Hier zie je een politiek spel gebeuren wat overal gebeurt: dat is in een dorp waar ze praten over het inrichten van een centrum niet anders: ieder politiek besluit kent zijn eigen mores, afhankelijk van de institutie en de spelers aan tafel.
Geen achterkamertjespolitiek
Om de EU weg te zetten als achterkamertjeskampioen of zeggen dat stemmen geen zin heeft is daarom veel te kort door de bocht. Immers, het parlement is gekozen door de burger maar de regeringen ook.

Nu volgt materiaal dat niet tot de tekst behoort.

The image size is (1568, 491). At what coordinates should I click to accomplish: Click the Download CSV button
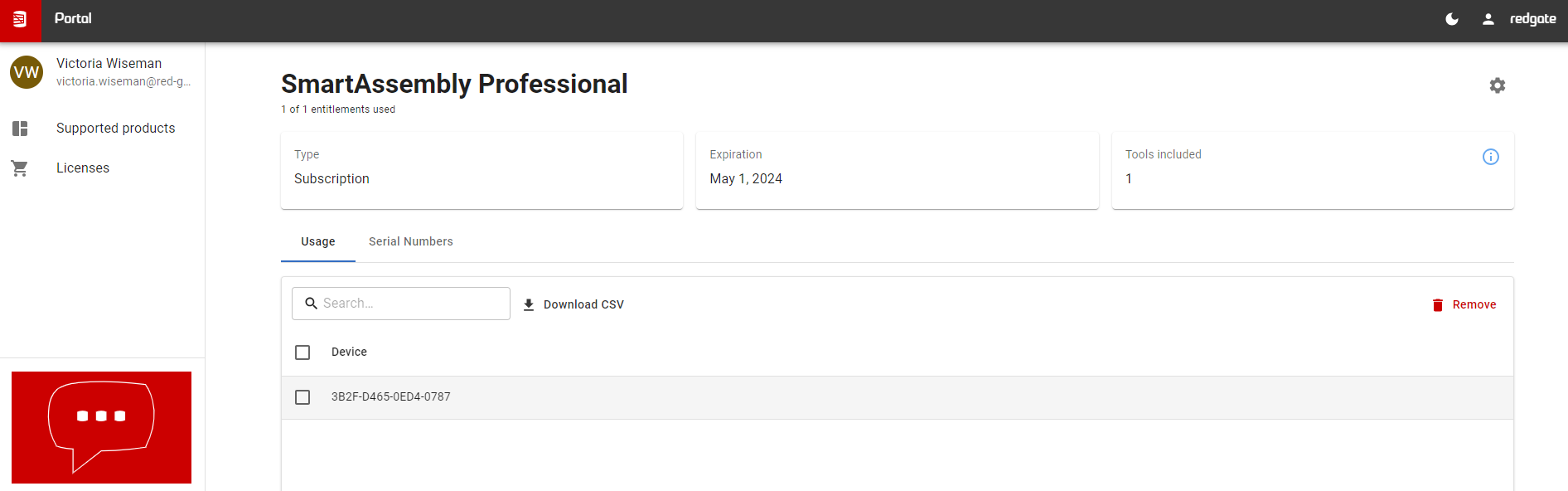click(573, 304)
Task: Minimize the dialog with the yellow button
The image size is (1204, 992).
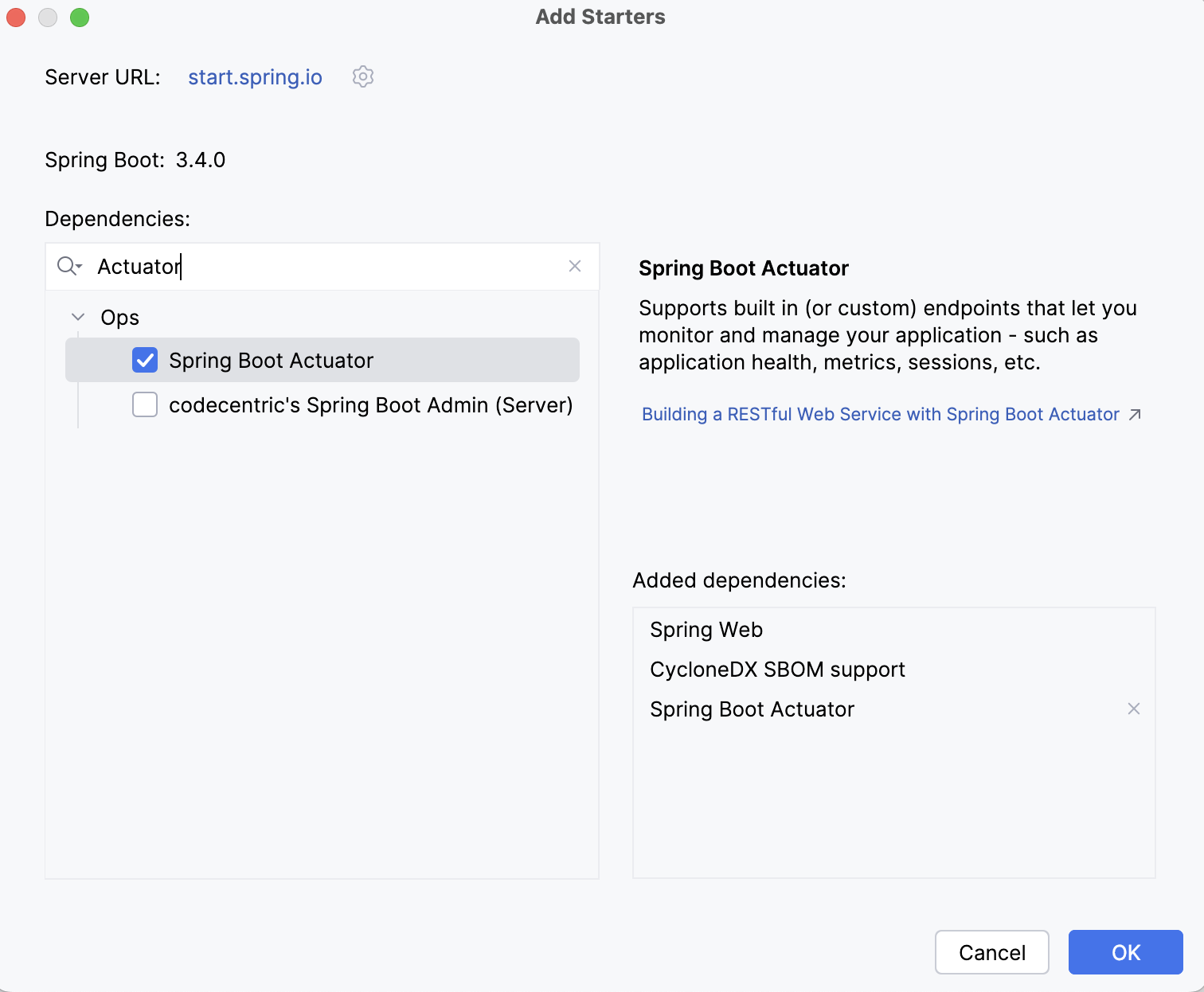Action: [x=48, y=18]
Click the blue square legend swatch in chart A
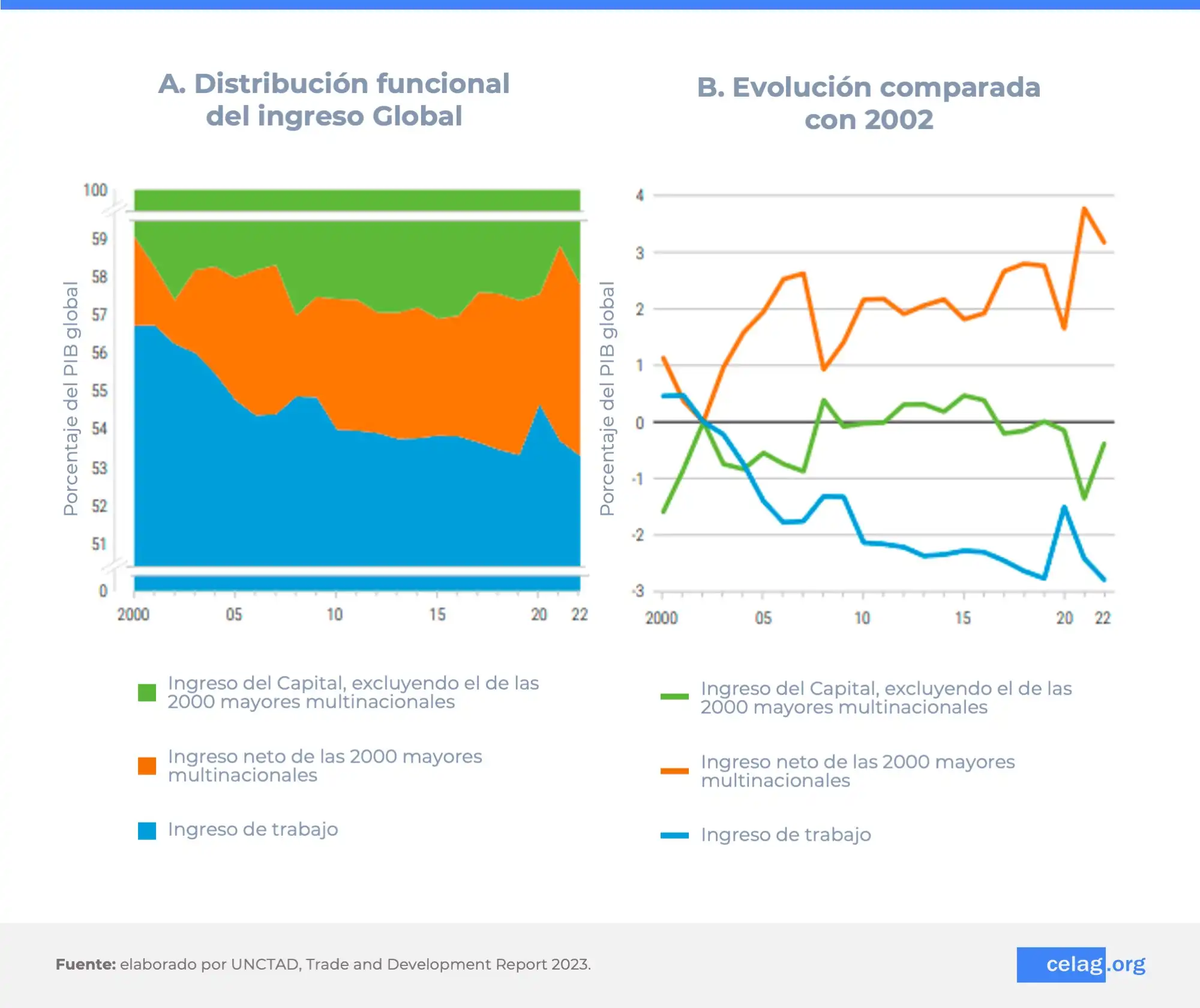The image size is (1200, 1008). pyautogui.click(x=147, y=830)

Zeker in een land waar de burgemeester of de premier niet rechtstreeks wordt gekozen, komt de kritiek een beetje over als krokodillentranen, hoewel het natuurlijk wel veel beter kan. Maar dat is het hem juist in de politiek. Ergens moet een compromis worden gevonden waar ook nog eens 28 nationale belangen tussen zitten. Eigenlijk is het al knap dat ze er uit zijn gekomen. Ursula von der Leyen komt uit de CDU/EVP partijfamilie, de grootste partij in het Europees Parlement, de partij van Weber. En het is een vrouw, voor het eerst in de geschiedenis van de Europese Unie aan het hoofd van de Europese Commissie. Tegelijk is het ook goed dat kritische geluiden worden gehoord. Democratie gedijt bij tegenstellingen. Hoe de nieuwe voorzitter van het Europees Parlement daarover denkt? Waarschijnlijk net zo. David-Maria Sassoli, van S&D, de partijfamilie van Timmermans zei direct na zijn verkiezing tegen journalisten over de gang van zaken: ‘Er moet een geordend debat over worden gevoerd.’ Weber voelt zich bestolen en hij is uitgeput. Maar: hij gaat door in het Europees Parlement. Voorlopig als lid en wellicht dat hij over tweeënhalf jaar Sassoli kan op volgen. Dat gebeurt vaker in het Europees Parlement. Maar daar laat Manfred Weber zich niet over uit.
Hoe nu verder?
Of Von der Leyen ene meerderheid haalt in het parlement? Dat valt ook nog te bezien. De socialisten zijn ook verdeeld. Sommigen zijn net als de Duitse SPD woedend over het verlies van Timmermans, die mogelijk nog dichter dan Weber bij de felbegeerde post van Europese Commissievoorzitter was. Timmermans houdt in het pionnenspel zijn huidige functie als eerste vice-voorzitter. Premier Rutte noemde dat eerder een prima resultaat. Het politieke spel wordt dus vervolgd.